The prosecution did not expressly extract from Mr. Dillard any statement as to what, if anything, was kept in his store at the time it was broken and entered. However, we conclude from the following excerpts that the store did — undisputedly— contain “merchandise.”

“Q. Did you miss any merchandise upon your inventory after the burglary?
“A. Yes.
“Q. What all did you miss?
“A. Watches, new ones and used watches.
“Q. New watches? Any old watches? “A. Yes, sir.

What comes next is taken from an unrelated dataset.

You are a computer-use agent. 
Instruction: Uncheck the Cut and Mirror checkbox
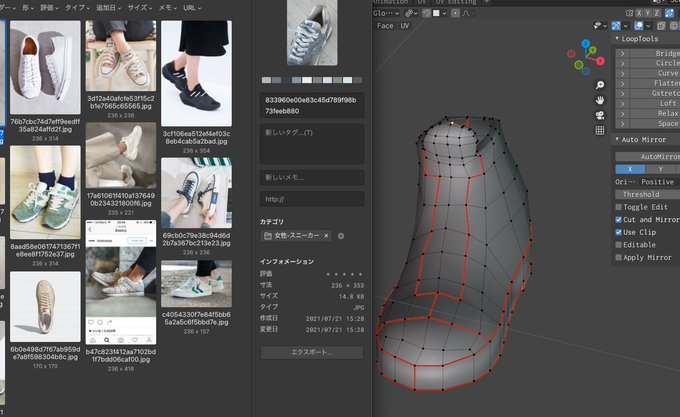pyautogui.click(x=619, y=220)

“Q. What type watches is that?
“A. Bulova watches, new ones.
% Í-Í # % % ^
“Q. Mr. Dillard, you have testified about State’s Exhibit No. 2, a ladies wrist watch. I ask you to examine it. Is that a watch you bought from Mr. Childs in November of 1962, from Geneva ?
“A. Yes.
“Q. Did you buy that watch from him?
“A. Or one similar to it now, which he proved this is the only one like it he had.

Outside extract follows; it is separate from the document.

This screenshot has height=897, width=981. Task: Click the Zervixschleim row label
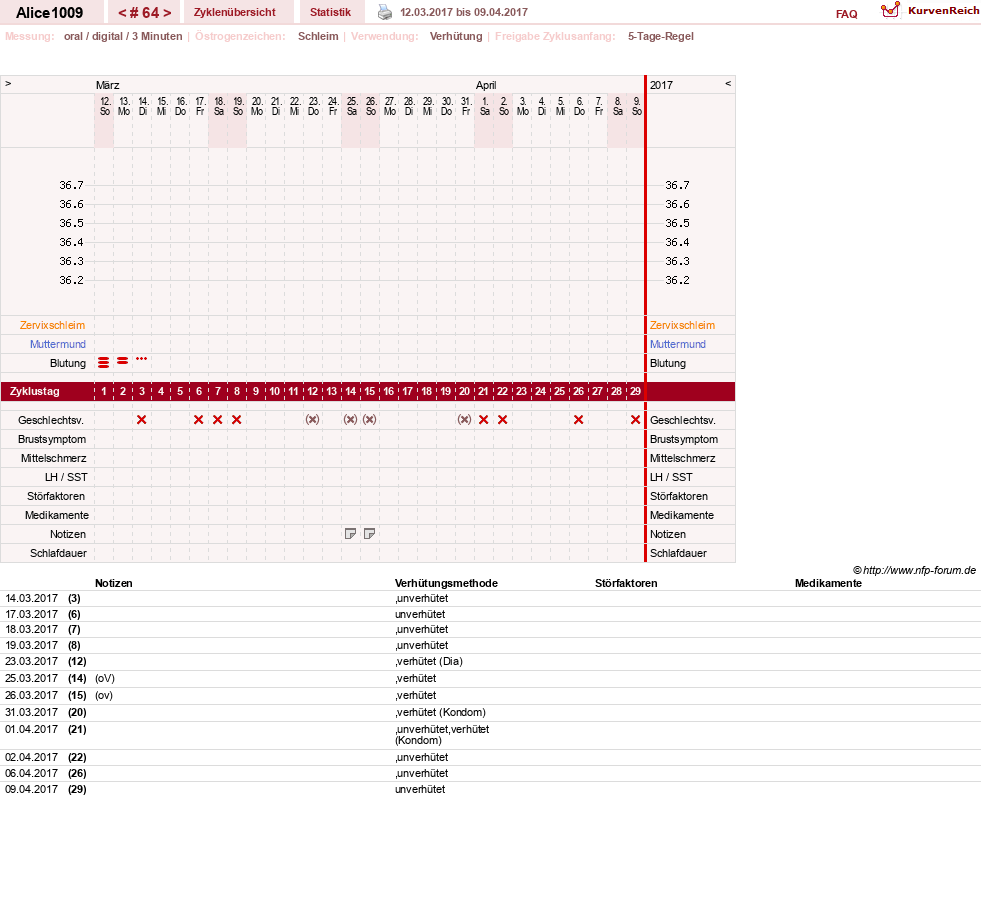tap(52, 325)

“Q. The only one like that, that you bought from him?
“A. The same number.
“Q. Did you have that watch in stock on the day that you closed up before you were robbed?
“A. That is right.
“Q. Had you sold any of the watches that you bought from Mr. Childs ?
“A. Not a one.
“Q. What other watches did you buy from Mr. * * * how many did you
buy from him?
“A. Five at this time.
“Q. And you had not sold any of them on the afternoon when you closed before you was robbed that night?
“A. No.
“Q. How many watches were taken from you that night?
“A. About twelve new ones.”

The judgment below is due to be

Affirmed. 
      
      . “ * * * Leamon Miller did with intent to steal, break into and enter a shop, store or warehouse, in the possession of Vernon Dillard, known as Dillard Jewelry Company, which building was specially constructed or made to keep goods, wares, merchandise, things of value, in which goods, wares and merchandise, things of value were kept for use, sale, or deposit, against the peace and dignity of the State of Alabama.”
     
      
      . See, generally, Emmco Ins. Co. v. Howell, 275 Ala. 270, 154 So.2d 28.